# EXERCISE DESCRIPTION
Using the data below, return the stretch from the line that contains "Task: Copy the" through the line that contains "Image resolution: width=600", both included, exactly as it stands and nothing beyond it.

# PROVIDED RECORDS
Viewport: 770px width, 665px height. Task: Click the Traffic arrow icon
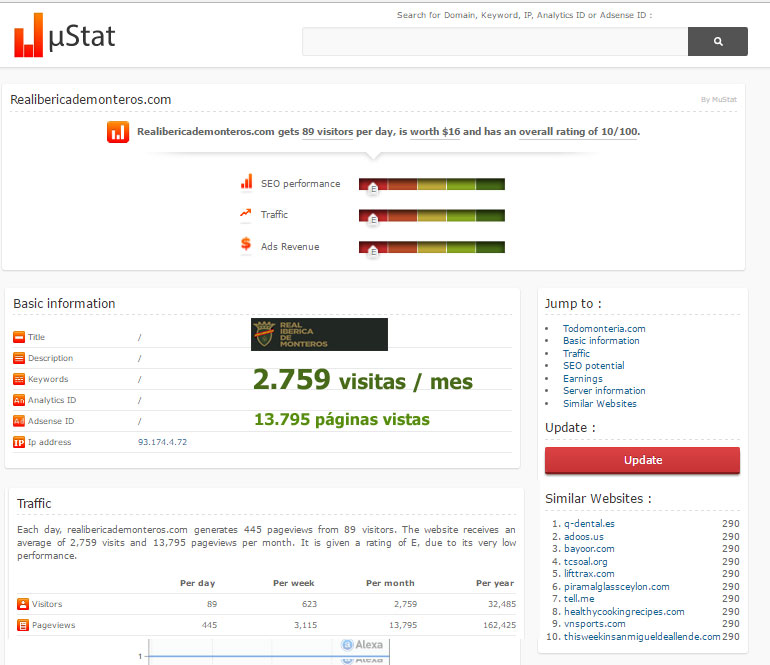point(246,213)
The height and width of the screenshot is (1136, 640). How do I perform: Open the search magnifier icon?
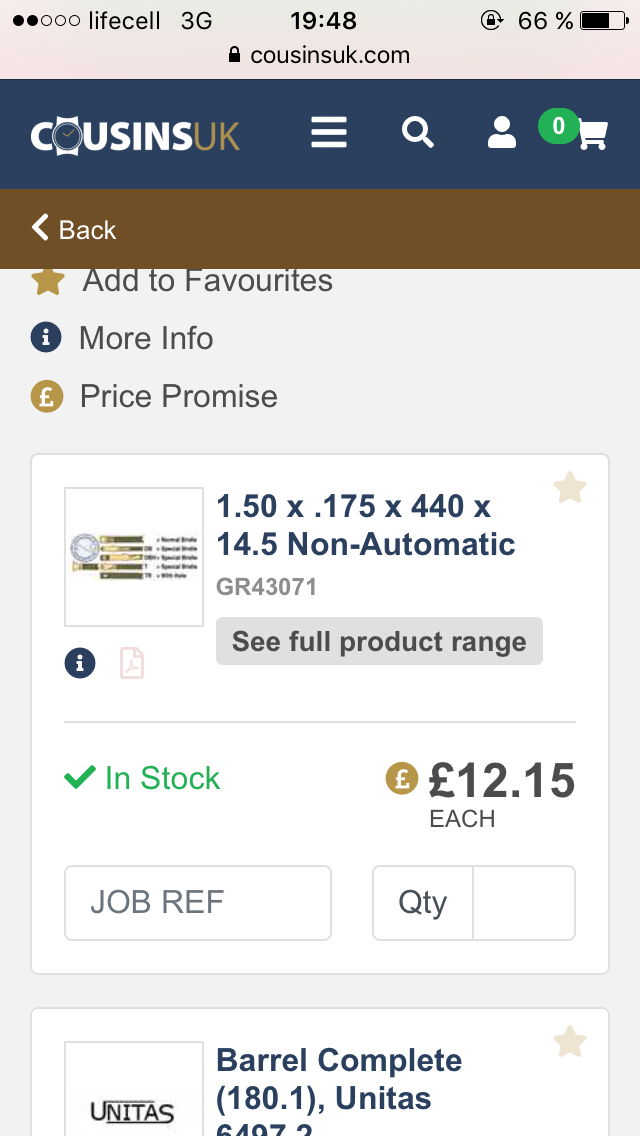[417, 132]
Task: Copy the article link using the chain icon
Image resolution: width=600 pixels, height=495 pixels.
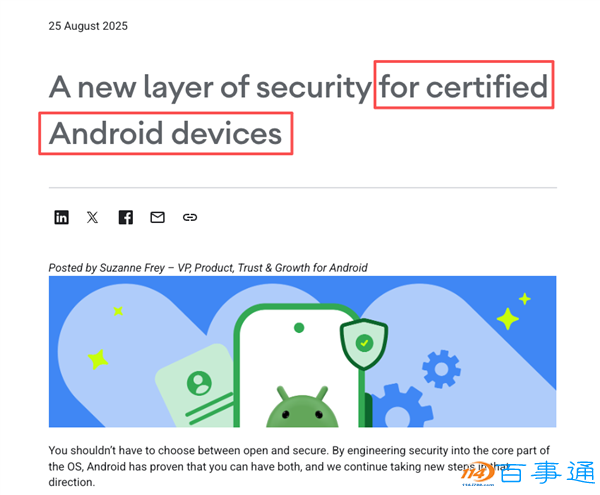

...

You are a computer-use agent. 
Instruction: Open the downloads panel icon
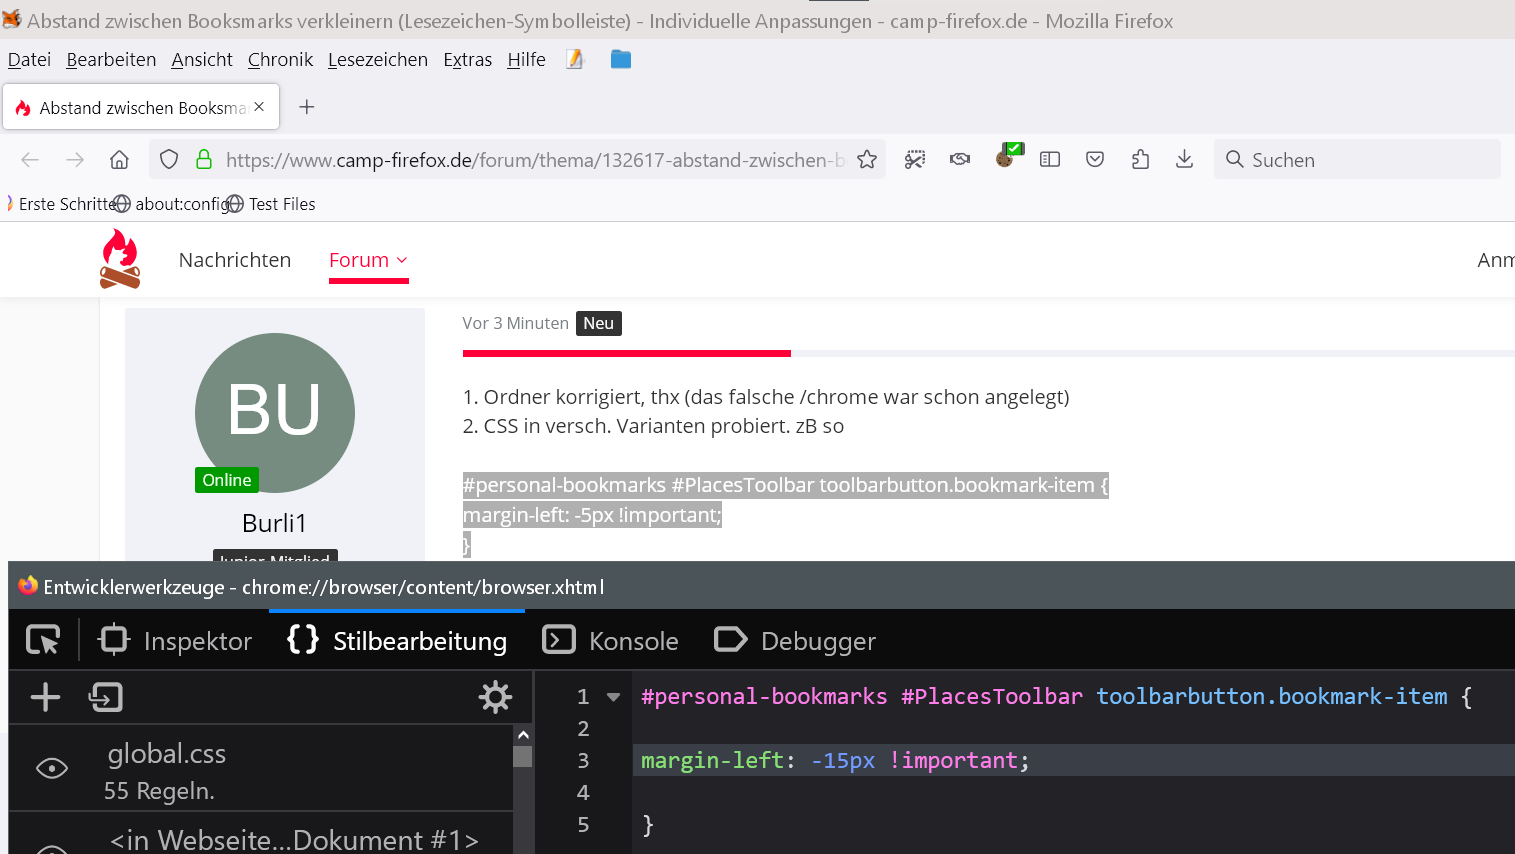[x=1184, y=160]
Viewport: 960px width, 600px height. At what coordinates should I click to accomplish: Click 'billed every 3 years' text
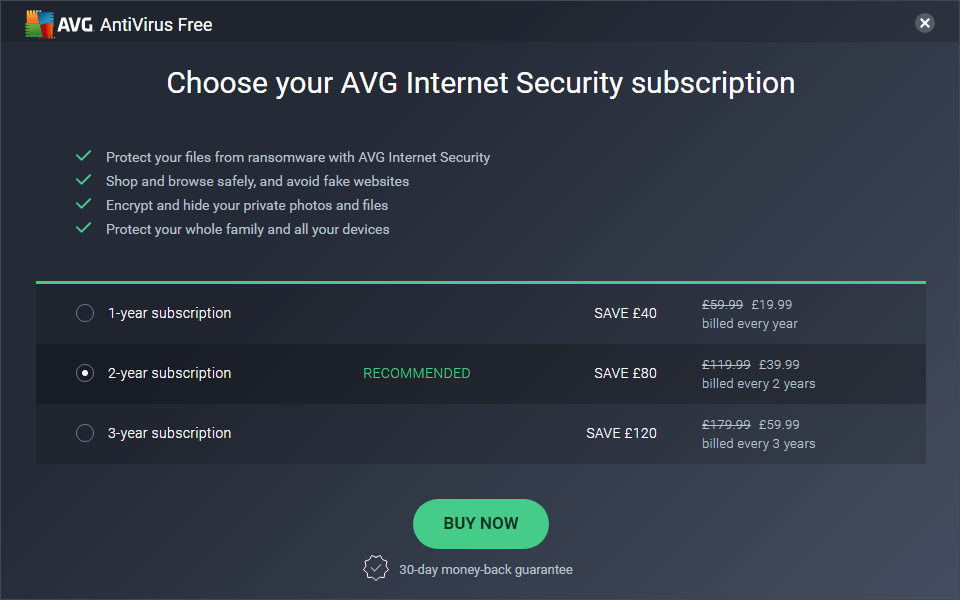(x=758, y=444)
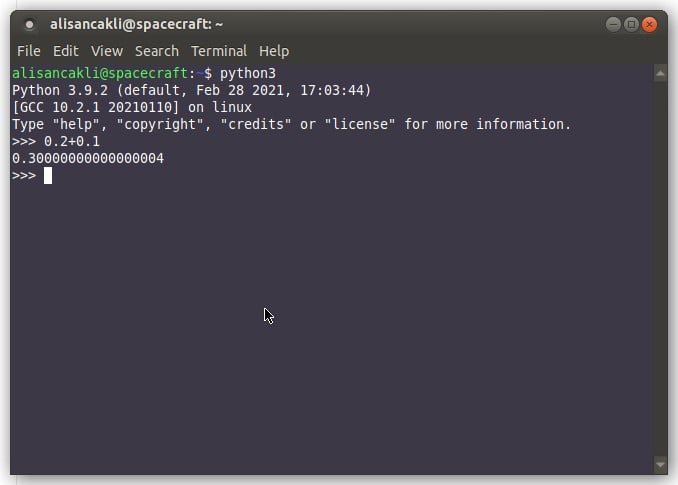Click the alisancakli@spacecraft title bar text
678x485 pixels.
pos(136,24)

...

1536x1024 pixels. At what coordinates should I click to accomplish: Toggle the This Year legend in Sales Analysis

# SOLUTION TO THE EXERCISE
Task: Copy the article link using the chain icon
Image resolution: width=600 pixels, height=495 pixels.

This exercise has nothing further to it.